━━ MATERIAL FOR THIS TASK
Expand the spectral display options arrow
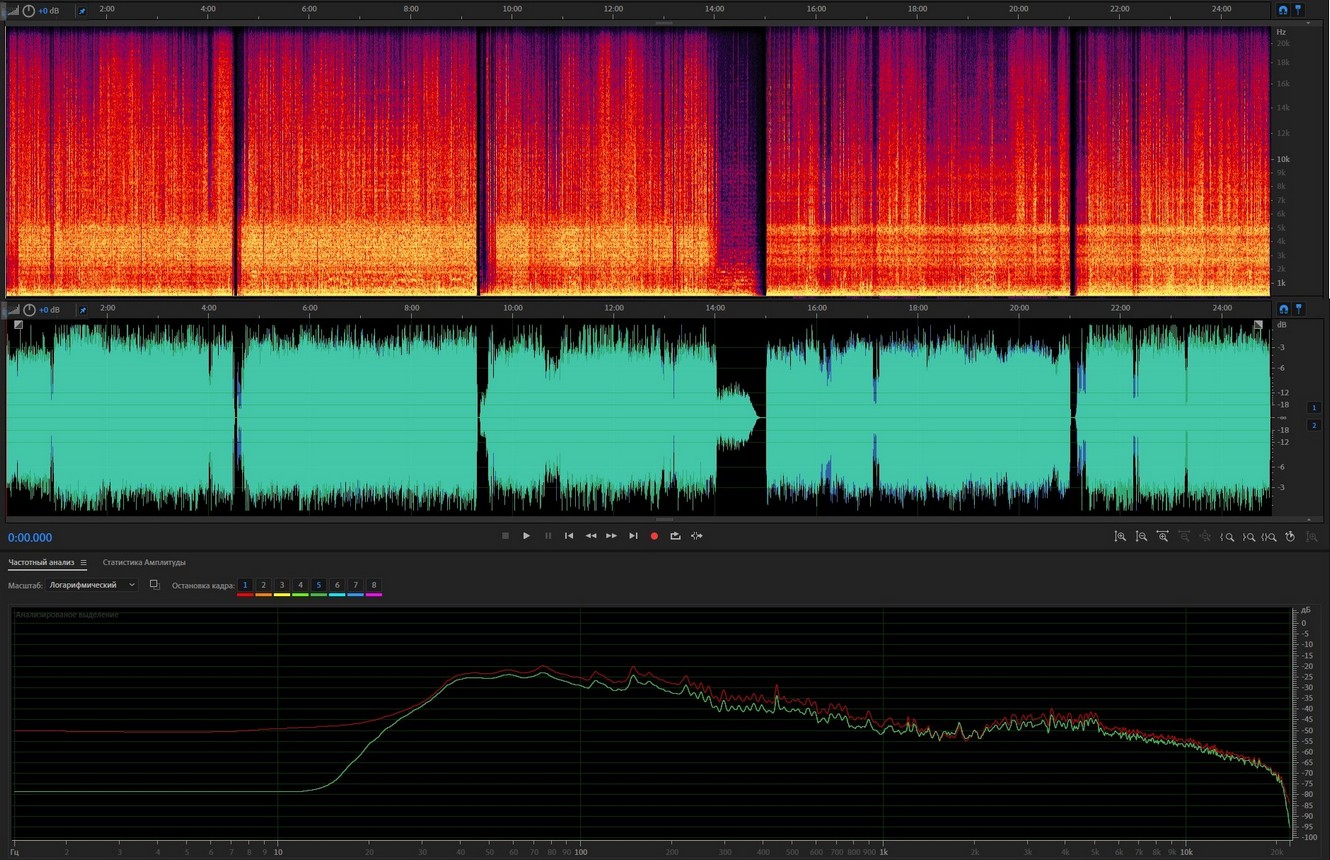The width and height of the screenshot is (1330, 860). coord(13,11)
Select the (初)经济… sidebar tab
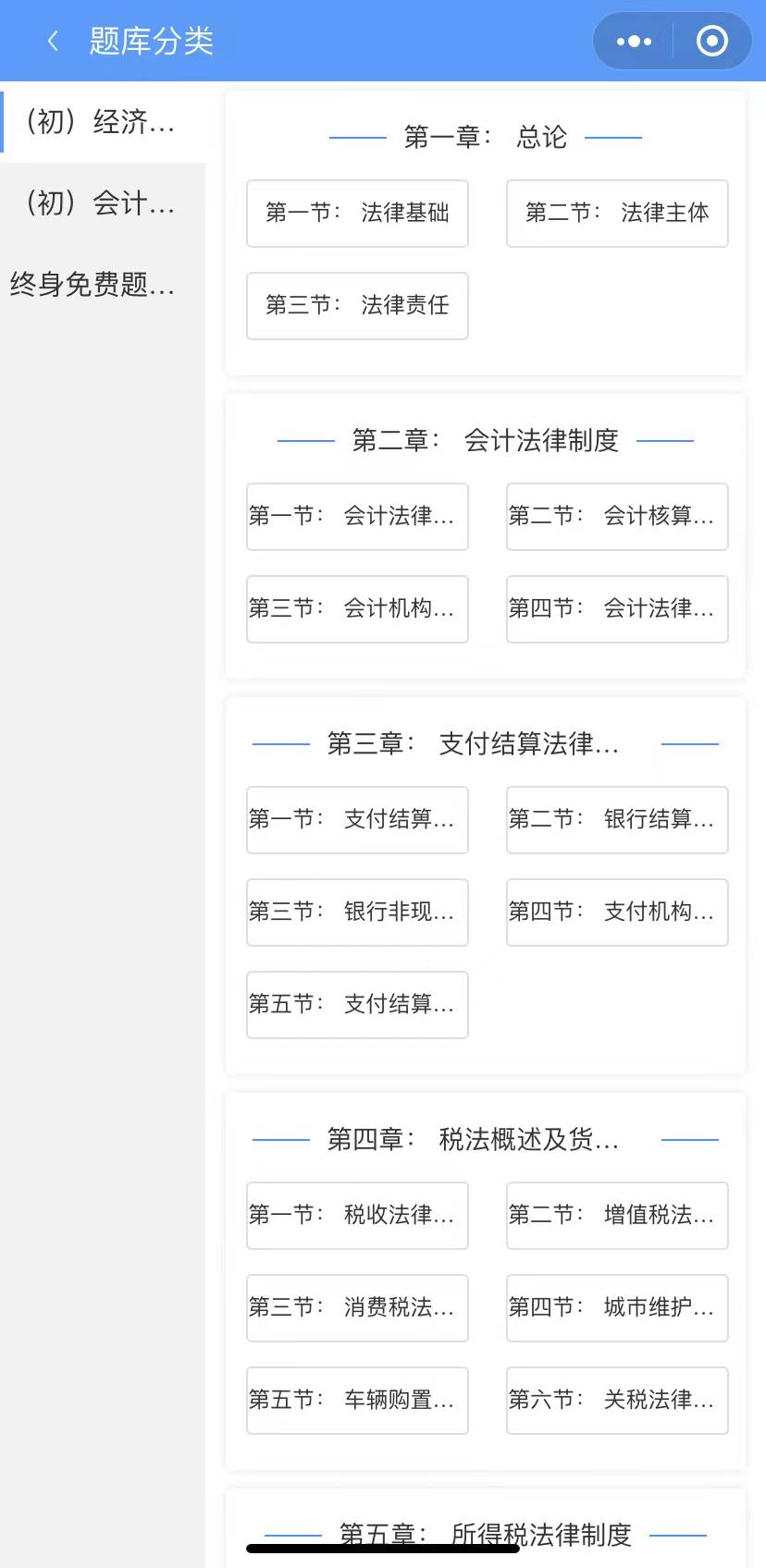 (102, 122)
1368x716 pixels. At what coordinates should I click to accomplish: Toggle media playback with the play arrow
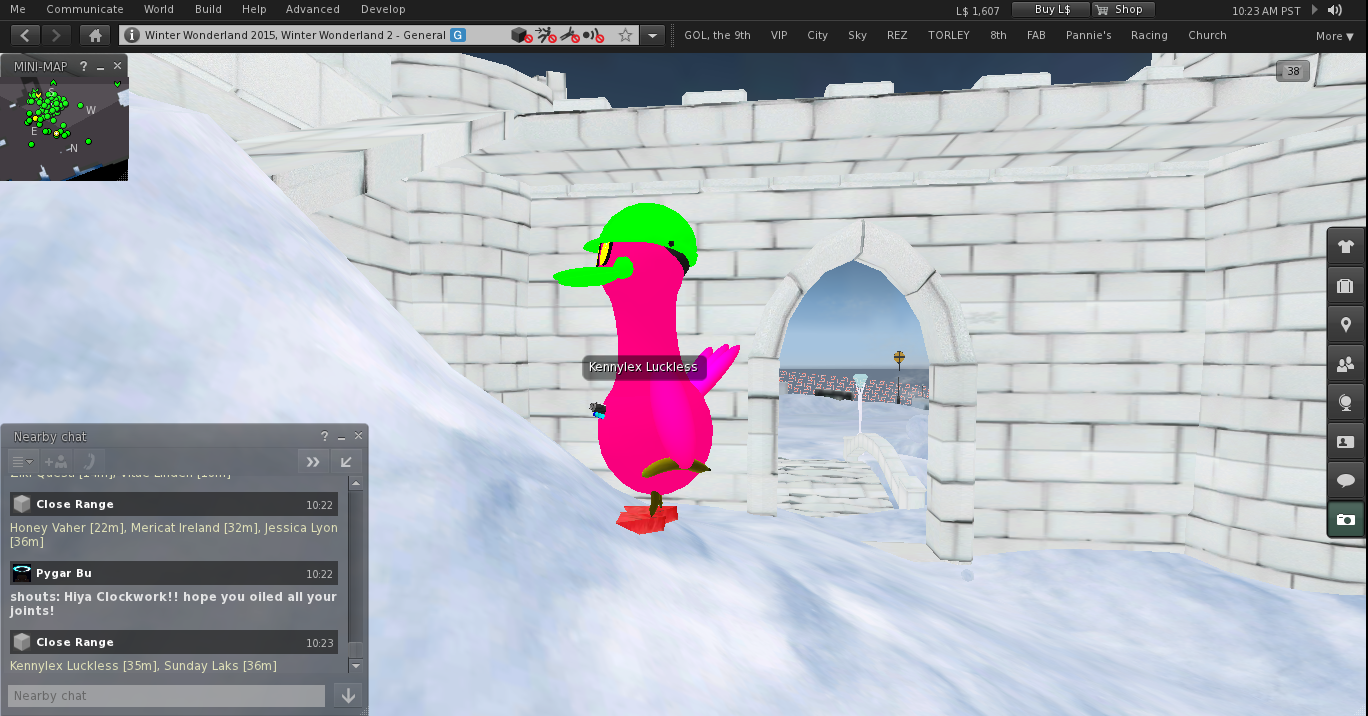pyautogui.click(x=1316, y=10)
━━━━
━━ MATERIAL FOR THIS TASK
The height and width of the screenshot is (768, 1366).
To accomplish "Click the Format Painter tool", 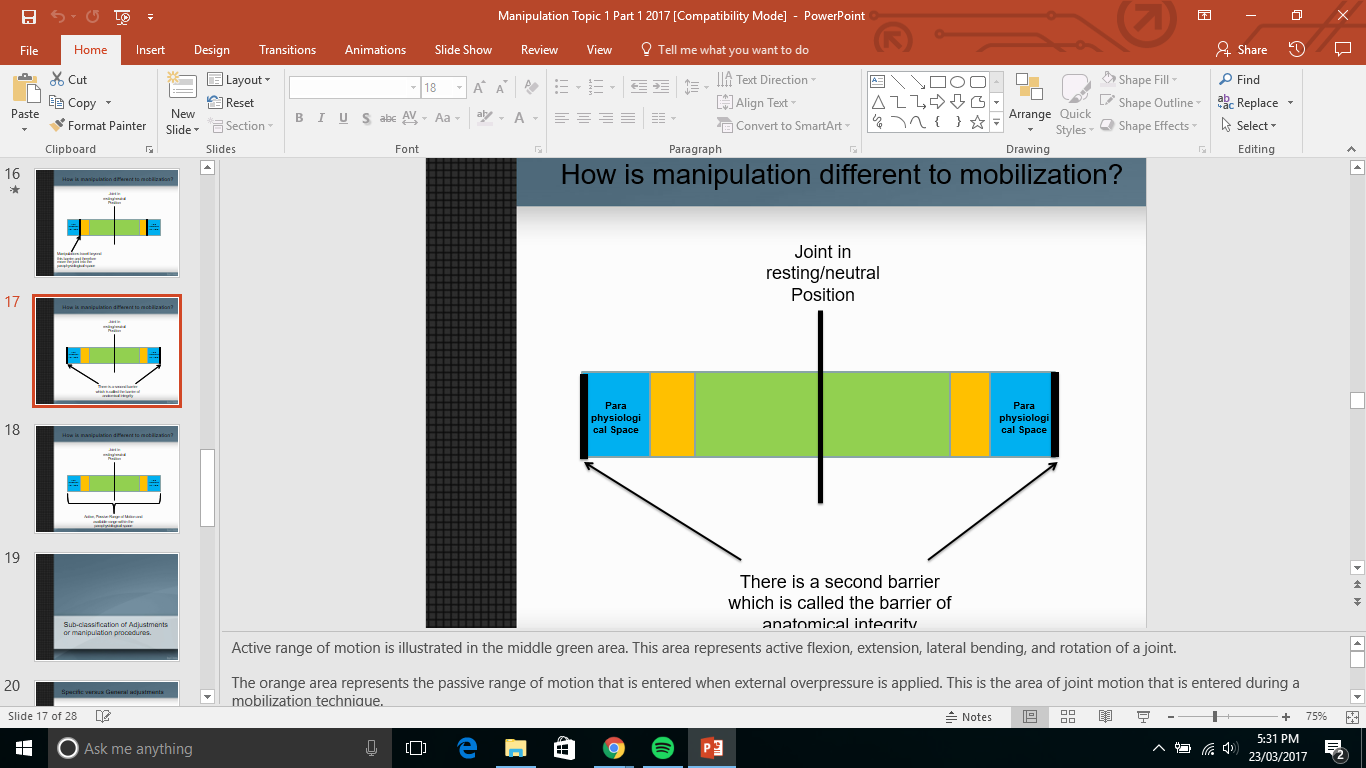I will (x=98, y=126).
━━━━
Which lines in the records above contain the string "arrow", with case counting? Find each one and copy it in full.

Expand the spectral display options arrow
1368x716 pixels. At what coordinates should I click to accomplish: Toggle media playback with the play arrow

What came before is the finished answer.